私は旅行するときは基本的に公共の交通機関を利用します。レンタカーを借りるだけの金銭的な余裕がないこともあるのですが、電車やバスや船に乗るのが好きであることも理由の一つです。田舎では、路線バスはお客さんを沢山、乗らせることができるようなルートをとるので、集落を縫いながら進んでいきます。その結果、人々の暮らしにふれることができます。
レンタカーを借りて観光をすると自由度が増えます。しかし、カーナビに従って運転すると大きな道をたどるとことになります。大きな道は新しく車のために作られたことが少なくありませんので、これらの道沿いには、必ずしも昔からの集落がありません。この結果、これらの集落を見逃してしまうことになりがちです。このようなレンタカーの際には見逃してしまう集落を路線バスは通るので私は好きです*1
また、山奥の道や、曲がりくねった海岸沿いの道を運転するのは気をつかうので、それよりも、路線バスで通った方が景色をのんびりと眺めることができます。例えば、以前、足摺岬に行った時に、中村駅(高知県四万十市)でレンタカーを借りて、海岸線の道を利用して、土佐清水市、大月町、宿毛市と辿りました。景観は美しく、特に大月町周辺の景色は素晴らしかったです。しかし、運転にはかなり気を使わなくてはならなかったために、運転している間はドライブを楽しむ余裕はあまりありませんでした。今回の年末、年始の旅行では、甲浦駅高知県東洋町)から、室戸岬を経て、安芸駅まで海岸線の道を路線バスを使っていきました。道沿いの景色は良かったですし、なによりも良いのは居眠りもできることです。
路線バスを利用して旅行をすると気がつくことは、最近、路線バスの路線が縮小し、本数が少なくなっているということです。また、以前はバス会社の路線バスが運行していたが、採算が合わなくなって、自治体が運営するコミュニティーバスに置き換わっているということも少なくありません。本数が少ない所は、往復のどちらかにタクシーを使わざるをえなくなります。例えば、脇町(徳島県美馬市脇町、最寄駅は穴吹駅〔JR高徳線〕)の“うだつ”の街並みを見に行ったと時には、往路はタクシーを使いました。なお、タクシーにおいては、路線バスでは通らない、吉野川にかけられている潜水橋を通ってもらいましたから、観光のためにも役に立ったことは確かでした。
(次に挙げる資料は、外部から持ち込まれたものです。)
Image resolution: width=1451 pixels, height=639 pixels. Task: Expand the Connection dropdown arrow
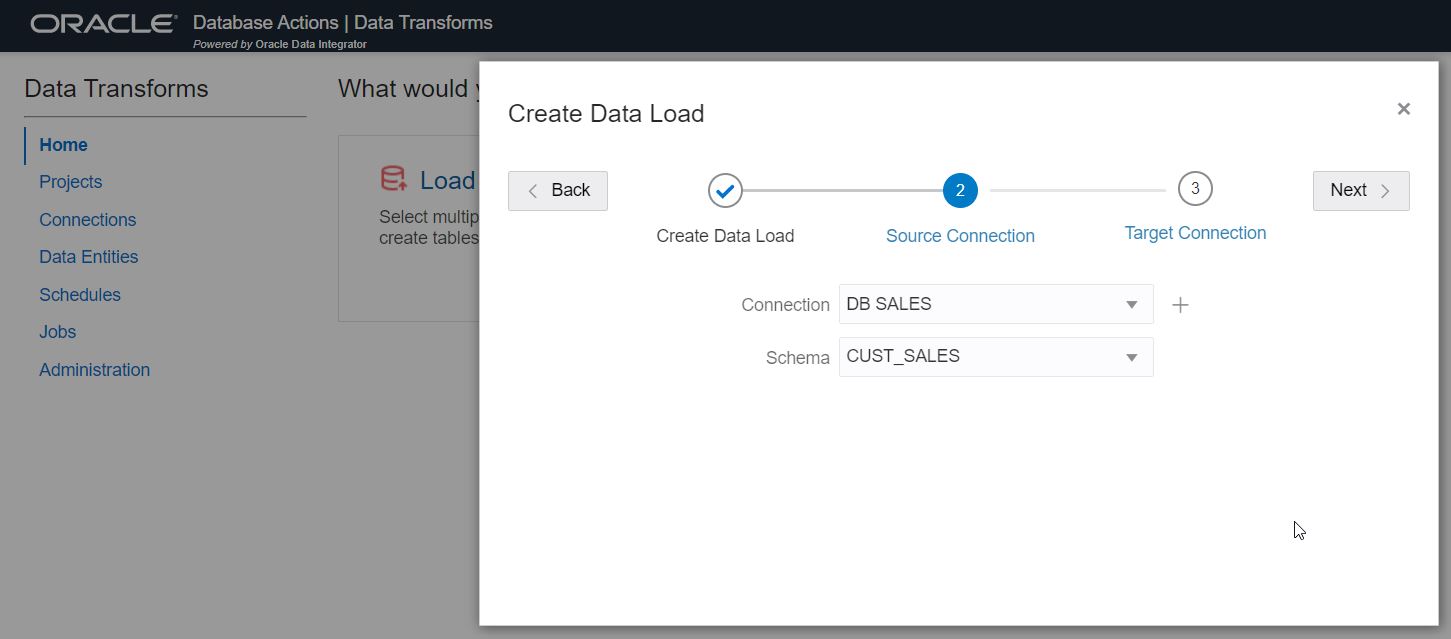(1132, 305)
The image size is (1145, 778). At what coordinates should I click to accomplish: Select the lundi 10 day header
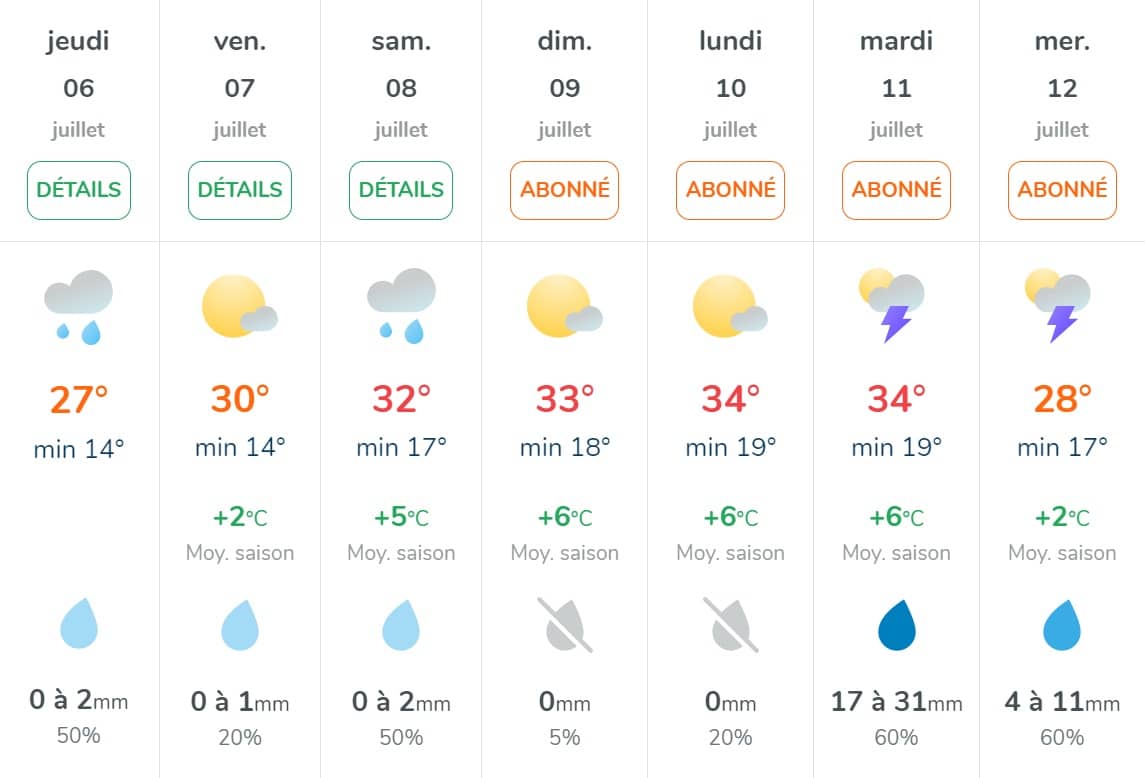point(730,85)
私は観光客であり、その時だけタクシーを利用すればいいので1000円くらいの出費でしたらば、レンタカーを借りるよりは安いので許容範囲の出費です。しかし、自家用車を利用できない地元の人は、定常的にタクシーを使うと多額の支出を強いられることになります。車を持ってっていない人、車を運転できなくなった高齢者の方には多くの負担がかかってくると思います。この辺の事情が、「深町秋生のベテラン日記」さんの『都会へ向かう老人 地方に向かう若者』では書かれています。
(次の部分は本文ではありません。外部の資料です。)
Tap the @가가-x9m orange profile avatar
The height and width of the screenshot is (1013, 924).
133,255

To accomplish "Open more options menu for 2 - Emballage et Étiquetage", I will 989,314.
21世紀における田舎は高齢者にとって、けっこう酷薄である。警察が高齢者に対して「免許を返却して」などと呼びかけているが、私のところにある巨大な公立置賜総合病院など、車でしかいけないような辺鄙なところにドーンとおっ建っている。

都会へ向かう老人 地方に向かう若者 - 深町秋生のベテラン日記

山形県置賜地方は昔ながらの風景が残っているところです。例えば、“まほろばの里”と呼ばれている高畠町などはのんびりした気分にさせてくれます。この地域で観光を来た人の中にはこの辺で暮らしてみたいと思う人もいるかと思います。しかし、車を利用できないならば、この地域で暮らすのには不自由さを感じると思います。なお、私は、基本的に公共の交通機関を使って旅行するので、この周辺の観光には苦労しました。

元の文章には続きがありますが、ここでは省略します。